Dati sugli elementi dell'interfaccia
-=-=-=-=-
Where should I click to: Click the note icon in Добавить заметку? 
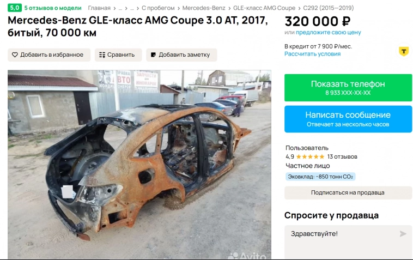click(x=153, y=55)
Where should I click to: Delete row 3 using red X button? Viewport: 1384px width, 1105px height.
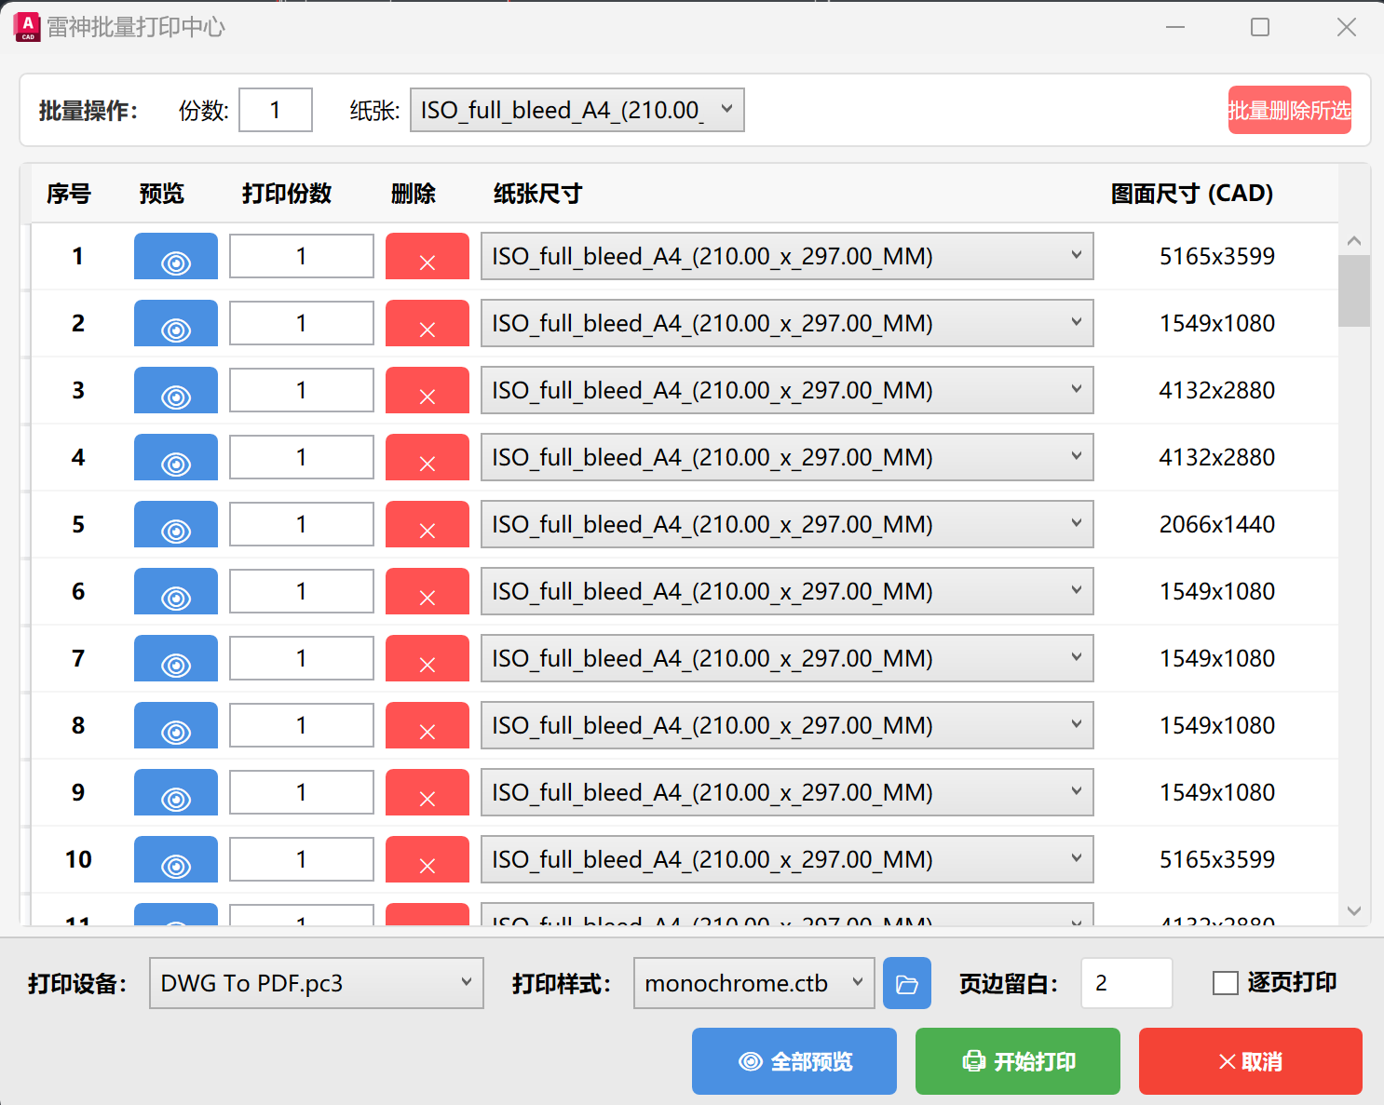427,390
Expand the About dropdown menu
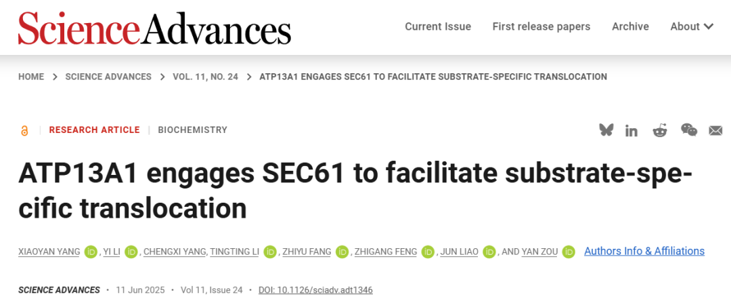This screenshot has width=731, height=299. point(691,26)
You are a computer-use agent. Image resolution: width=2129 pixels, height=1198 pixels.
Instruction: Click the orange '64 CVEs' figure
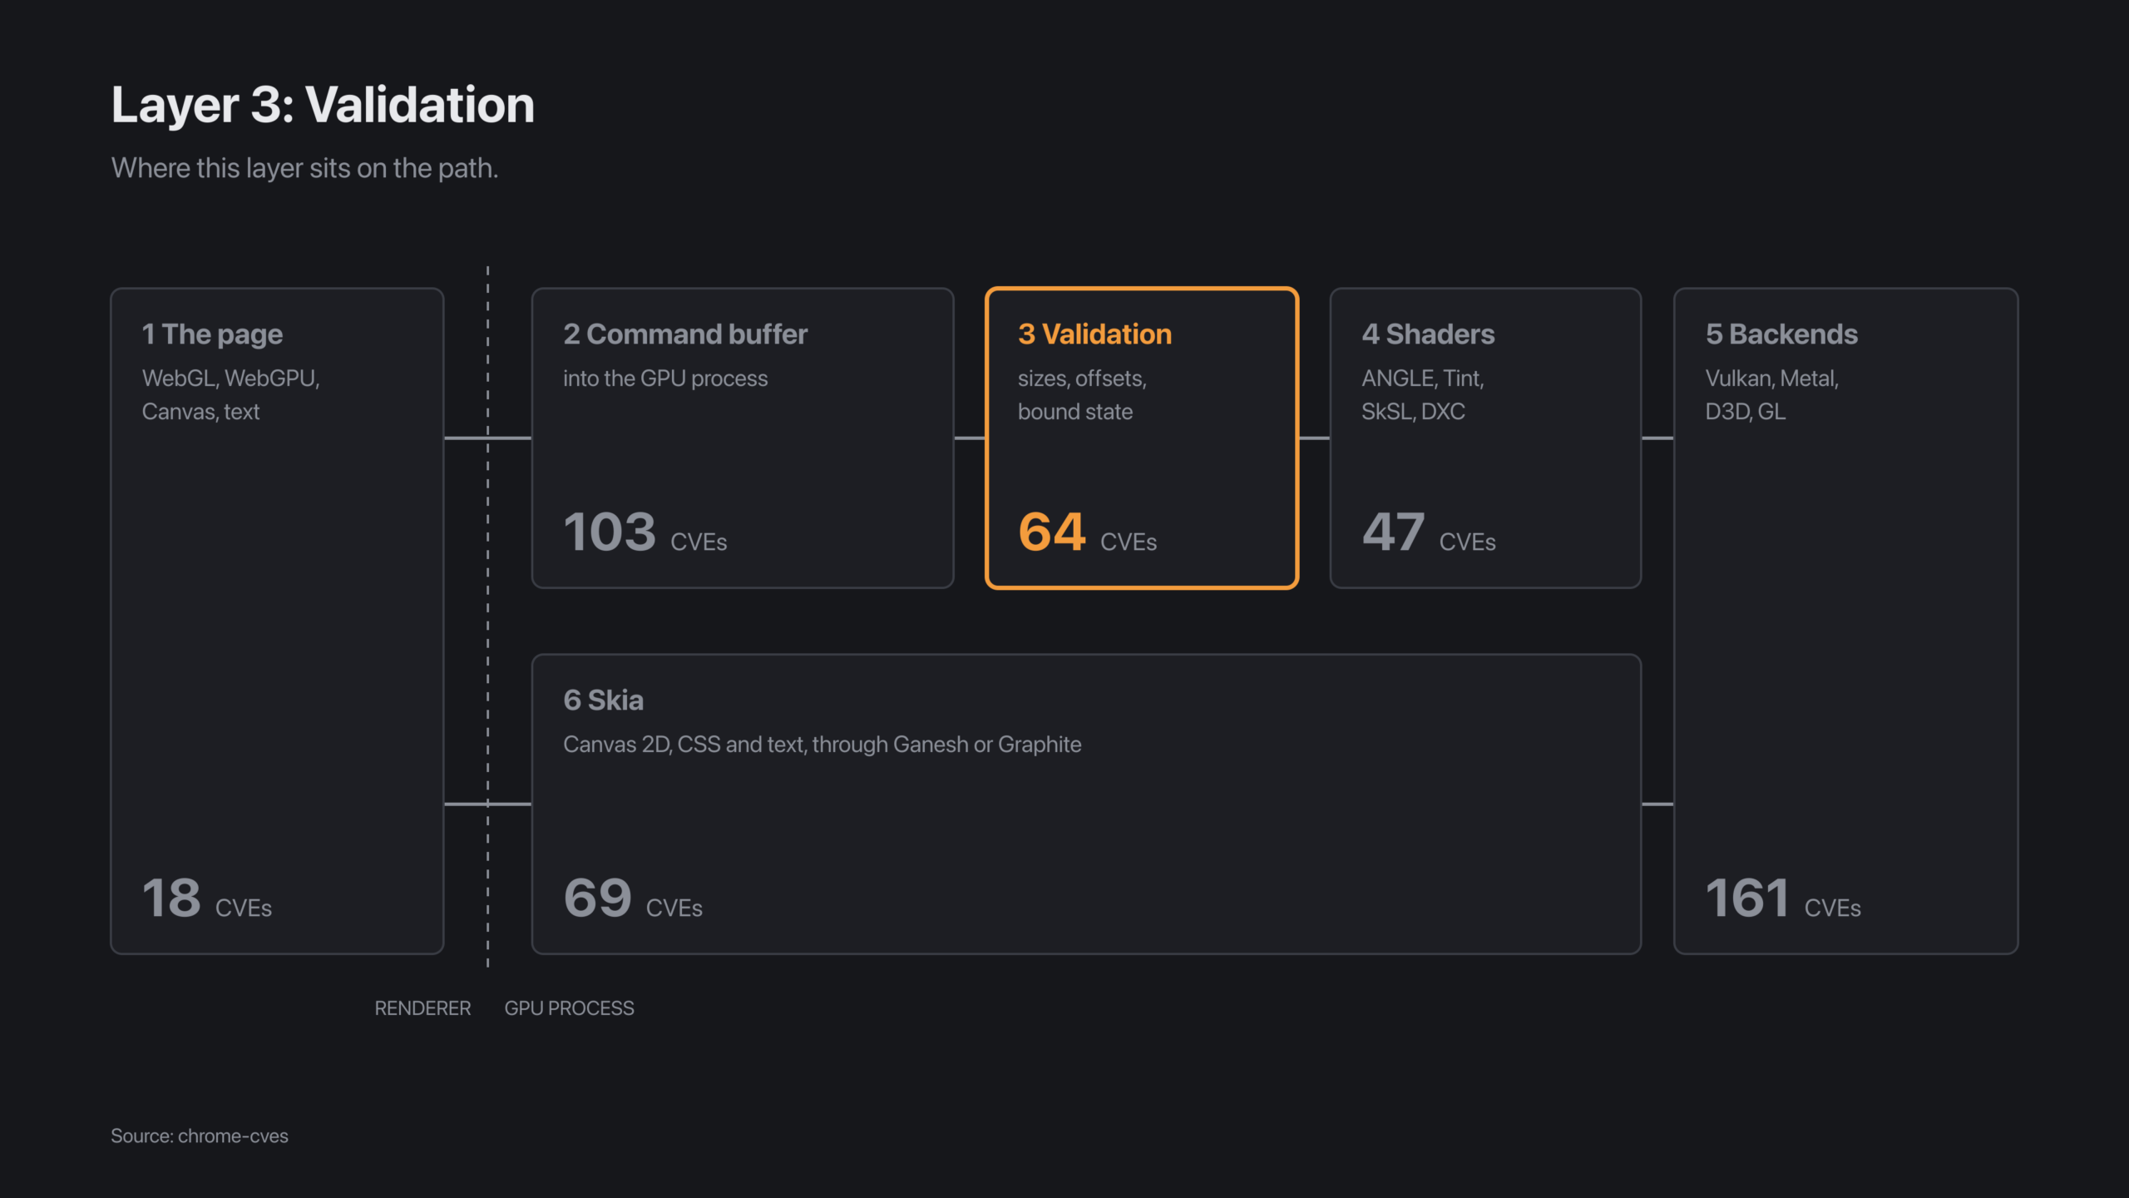1088,532
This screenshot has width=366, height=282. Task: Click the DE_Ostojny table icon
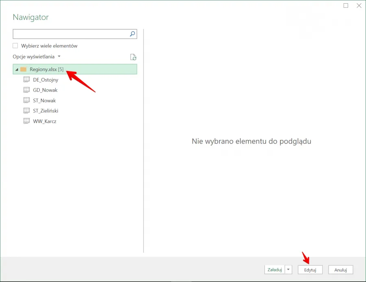27,80
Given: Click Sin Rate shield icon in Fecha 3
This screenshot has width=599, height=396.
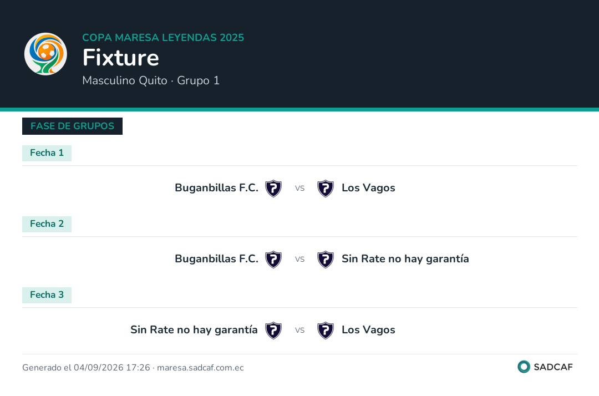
-=-=-=-=-
_Le tue istruzioni_
Esprimi tutti i dati qui sopra come una lista JSON di stringhe, con una stringa per ogni riga e senza le righe vuote. Escludi le immagini dalla risposta.

_Risultato richiesto_
[
  "Where should I click to: Click the note icon in Добавить заметку? ",
  "click(x=153, y=55)",
  "Where should I click to: Delete row 3 using red X button? Viewport: 1384px width, 1105px height.",
  "427,390",
  "Expand the About dropdown menu",
  "This screenshot has width=731, height=299. point(691,26)",
  "You are a computer-use agent. Image resolution: width=2129 pixels, height=1198 pixels.",
  "Instruction: Click the orange '64 CVEs' figure",
  "1088,532",
  "This screenshot has width=366, height=282. Task: Click the DE_Ostojny table icon",
  "27,80",
  "Given: Click Sin Rate shield icon in Fecha 3",
  "This screenshot has width=599, height=396."
]